**WHAT THIS TASK INVOLVES**: Transcribe this listing exactly; omit the pictures.

**PROVIDED INFORMATION**:
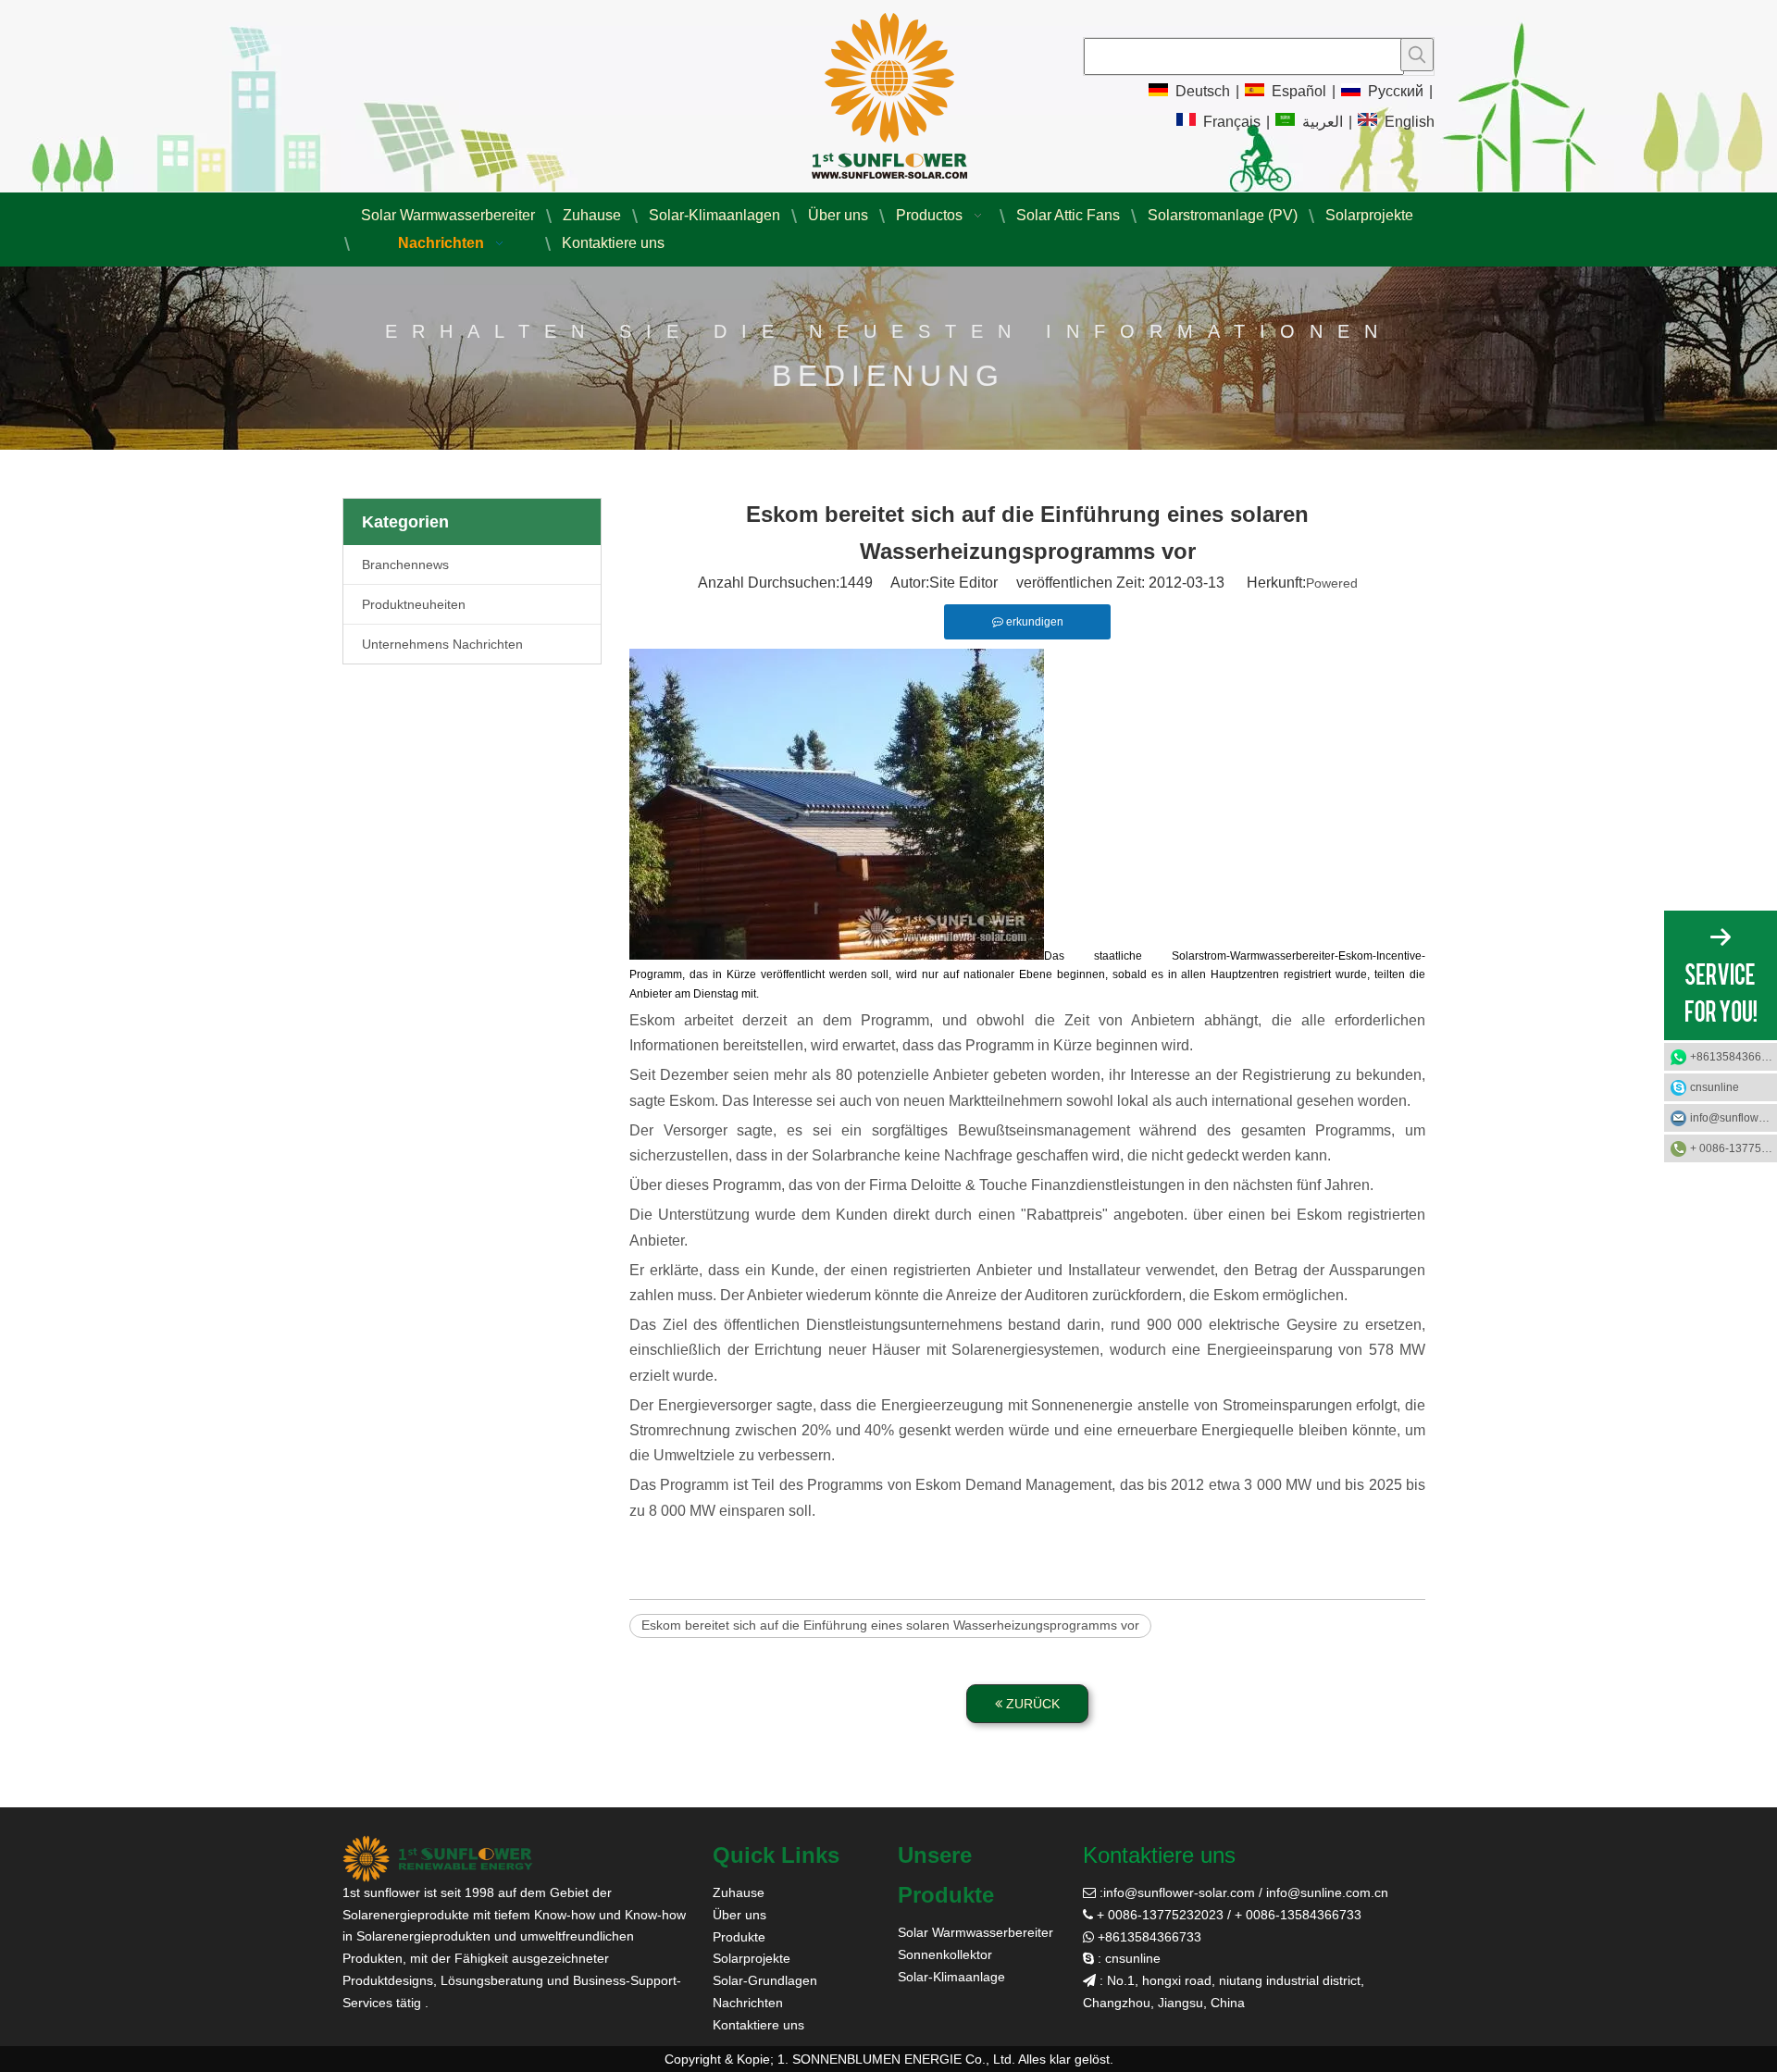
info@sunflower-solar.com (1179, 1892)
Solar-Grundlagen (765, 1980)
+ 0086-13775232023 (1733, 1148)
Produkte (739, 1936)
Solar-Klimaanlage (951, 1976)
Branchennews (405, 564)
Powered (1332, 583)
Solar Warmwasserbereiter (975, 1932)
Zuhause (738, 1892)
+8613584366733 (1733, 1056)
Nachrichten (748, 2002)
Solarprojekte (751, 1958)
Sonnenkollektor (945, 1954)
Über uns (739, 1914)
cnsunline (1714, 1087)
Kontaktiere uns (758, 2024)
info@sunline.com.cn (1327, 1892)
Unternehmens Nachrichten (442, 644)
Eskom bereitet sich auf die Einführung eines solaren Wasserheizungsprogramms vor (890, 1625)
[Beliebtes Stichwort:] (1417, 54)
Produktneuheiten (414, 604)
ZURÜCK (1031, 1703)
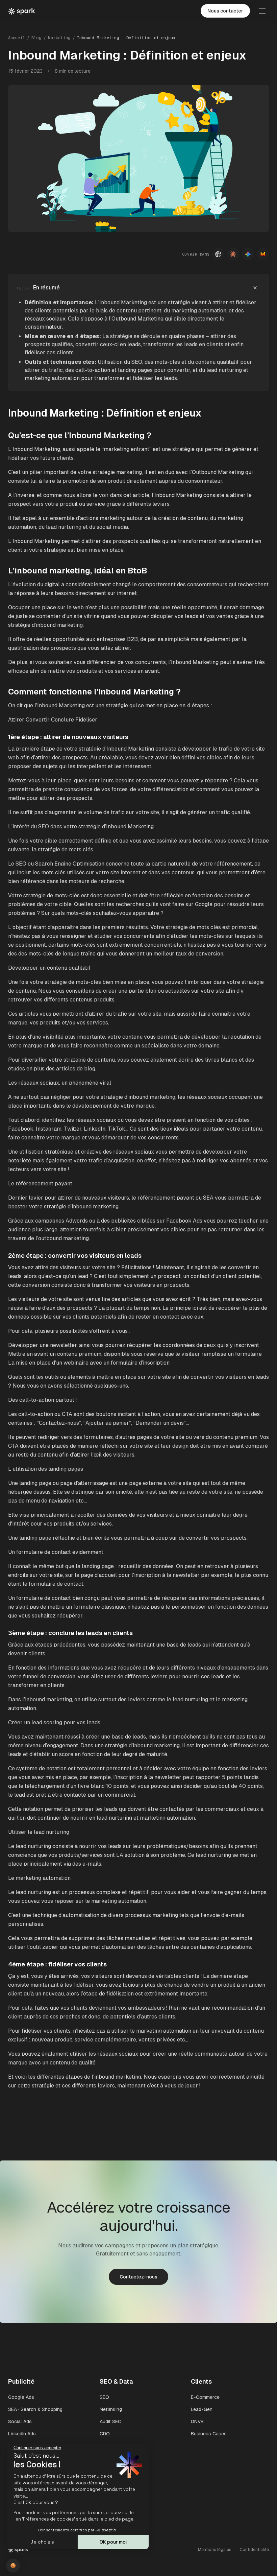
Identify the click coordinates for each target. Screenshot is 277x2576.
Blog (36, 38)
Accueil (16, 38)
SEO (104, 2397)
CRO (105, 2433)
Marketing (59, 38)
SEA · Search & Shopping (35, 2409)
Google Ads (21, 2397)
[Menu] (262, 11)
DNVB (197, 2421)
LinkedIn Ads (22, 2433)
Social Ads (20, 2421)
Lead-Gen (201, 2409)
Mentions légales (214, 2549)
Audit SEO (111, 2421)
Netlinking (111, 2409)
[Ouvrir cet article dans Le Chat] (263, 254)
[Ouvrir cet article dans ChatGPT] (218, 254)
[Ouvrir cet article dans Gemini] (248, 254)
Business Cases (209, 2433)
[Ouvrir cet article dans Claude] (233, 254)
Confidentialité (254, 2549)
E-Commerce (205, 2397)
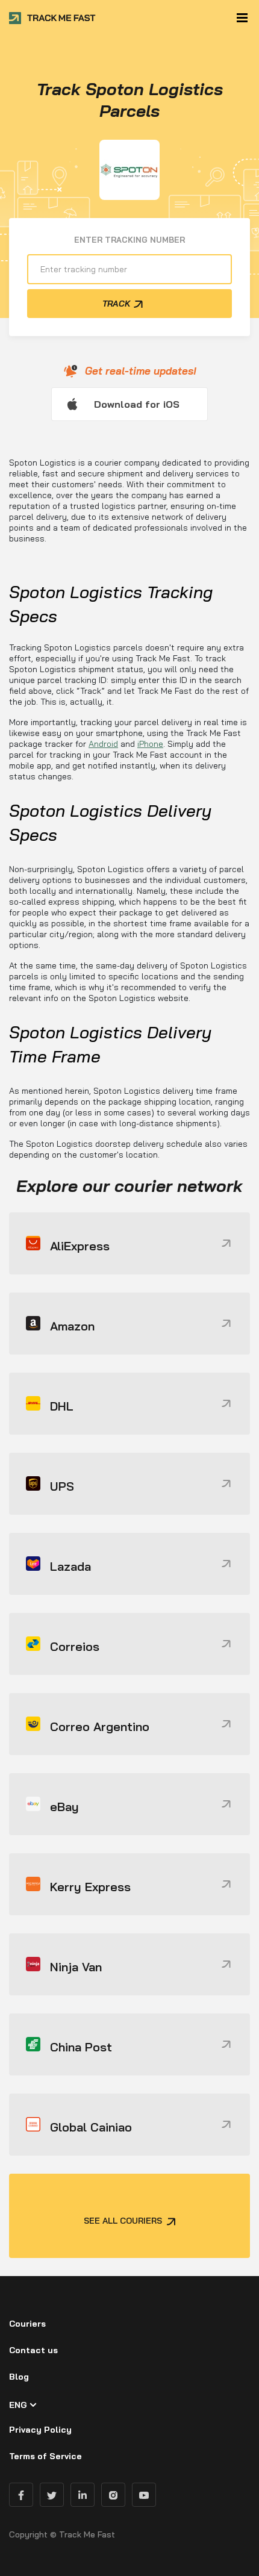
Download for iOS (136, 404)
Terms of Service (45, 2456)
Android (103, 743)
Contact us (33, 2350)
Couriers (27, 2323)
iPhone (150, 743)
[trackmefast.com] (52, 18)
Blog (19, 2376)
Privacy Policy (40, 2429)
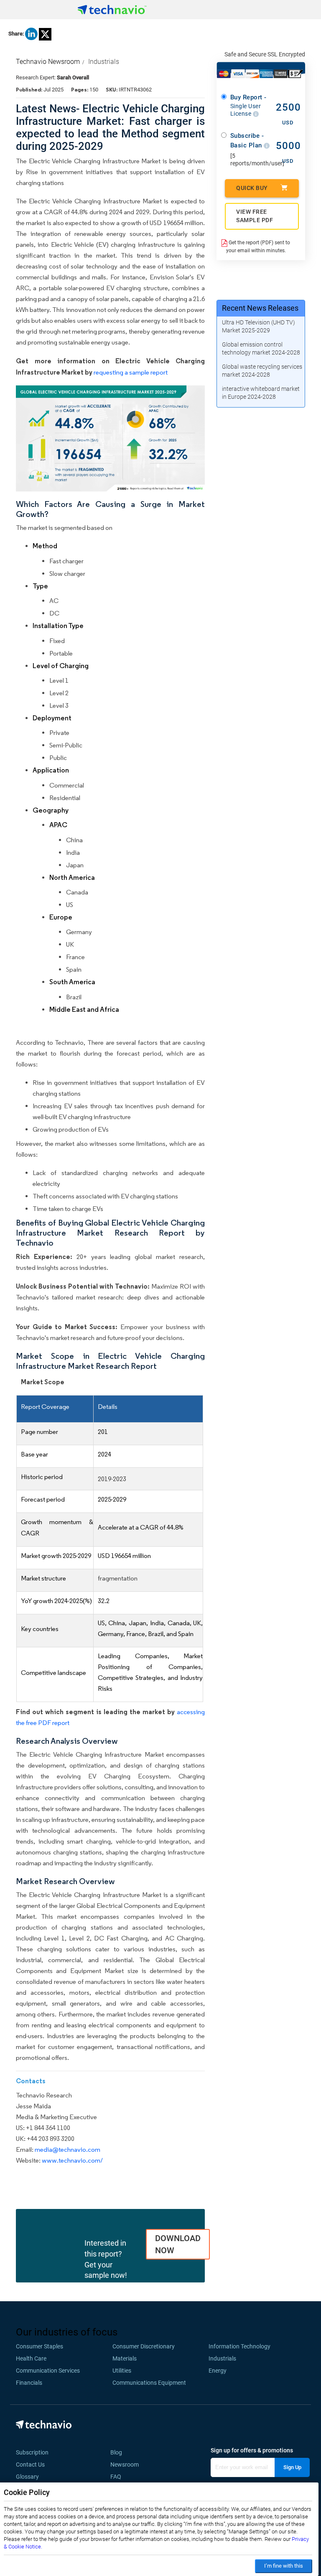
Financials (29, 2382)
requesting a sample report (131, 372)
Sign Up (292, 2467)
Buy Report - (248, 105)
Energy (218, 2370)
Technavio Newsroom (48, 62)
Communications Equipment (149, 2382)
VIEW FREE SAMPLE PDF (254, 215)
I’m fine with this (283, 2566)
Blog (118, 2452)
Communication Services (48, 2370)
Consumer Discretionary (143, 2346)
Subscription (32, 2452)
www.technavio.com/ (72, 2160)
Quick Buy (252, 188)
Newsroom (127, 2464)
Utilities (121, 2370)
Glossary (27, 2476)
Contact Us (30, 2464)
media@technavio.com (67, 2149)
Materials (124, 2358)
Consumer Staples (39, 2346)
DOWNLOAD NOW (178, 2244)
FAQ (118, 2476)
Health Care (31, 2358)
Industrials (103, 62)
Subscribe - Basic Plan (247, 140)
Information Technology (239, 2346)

**THE ANSWER**:
info@sunflower-solar.com (1179, 1892)
Solar-Grundlagen (765, 1980)
+ 0086-13775232023 (1733, 1148)
Produkte (739, 1936)
Solar-Klimaanlage (951, 1976)
Branchennews (405, 564)
Powered (1332, 583)
Solar Warmwasserbereiter (975, 1932)
Zuhause (738, 1892)
+8613584366733 (1733, 1056)
Nachrichten (748, 2002)
Solarprojekte (751, 1958)
Sonnenkollektor (945, 1954)
Über uns (739, 1914)
cnsunline (1714, 1087)
Kontaktiere uns (758, 2024)
info@sunline.com.cn (1327, 1892)
Unternehmens Nachrichten (442, 644)
Eskom bereitet sich auf die Einführung eines solaren Wasserheizungsprogramms vor (890, 1625)
[Beliebtes Stichwort:] (1417, 54)
Produktneuheiten (414, 604)
ZURÜCK (1031, 1703)
Identify the click coordinates for each target. Screenshot is 277x2576.
Blog (36, 38)
Accueil (16, 38)
SEO (104, 2397)
CRO (105, 2433)
Marketing (59, 38)
SEA · Search & Shopping (35, 2409)
Google Ads (21, 2397)
[Menu] (262, 11)
DNVB (197, 2421)
LinkedIn Ads (22, 2433)
Social Ads (20, 2421)
Lead-Gen (201, 2409)
Mentions légales (214, 2549)
Audit SEO (111, 2421)
Netlinking (111, 2409)
[Ouvrir cet article dans Le Chat] (263, 254)
[Ouvrir cet article dans ChatGPT] (218, 254)
[Ouvrir cet article dans Gemini] (248, 254)
Business Cases (209, 2433)
[Ouvrir cet article dans Claude] (233, 254)
Confidentialité (254, 2549)
E-Commerce (205, 2397)
Download for iOS (136, 404)
Terms of Service (45, 2456)
Android (103, 743)
Contact us (33, 2350)
Couriers (27, 2323)
iPhone (150, 743)
[trackmefast.com] (52, 18)
Blog (19, 2376)
Privacy Policy (40, 2429)
Financials (29, 2382)
requesting a sample report (131, 372)
Sign Up (292, 2467)
Buy Report - (248, 105)
Energy (218, 2370)
Technavio Newsroom (48, 62)
Communications Equipment (149, 2382)
VIEW FREE SAMPLE PDF (254, 215)
I’m fine with this (283, 2566)
Blog (118, 2452)
Communication Services (48, 2370)
Consumer Discretionary (143, 2346)
Subscription (32, 2452)
www.technavio.com/ (72, 2160)
Quick Buy (252, 188)
Newsroom (127, 2464)
Utilities (121, 2370)
Glossary (27, 2476)
Contact Us (30, 2464)
media@technavio.com (67, 2149)
Materials (124, 2358)
Consumer Staples (39, 2346)
DOWNLOAD NOW (178, 2244)
FAQ (118, 2476)
Health Care (31, 2358)
Industrials (103, 62)
Subscribe - Basic Plan (247, 140)
Information Technology (239, 2346)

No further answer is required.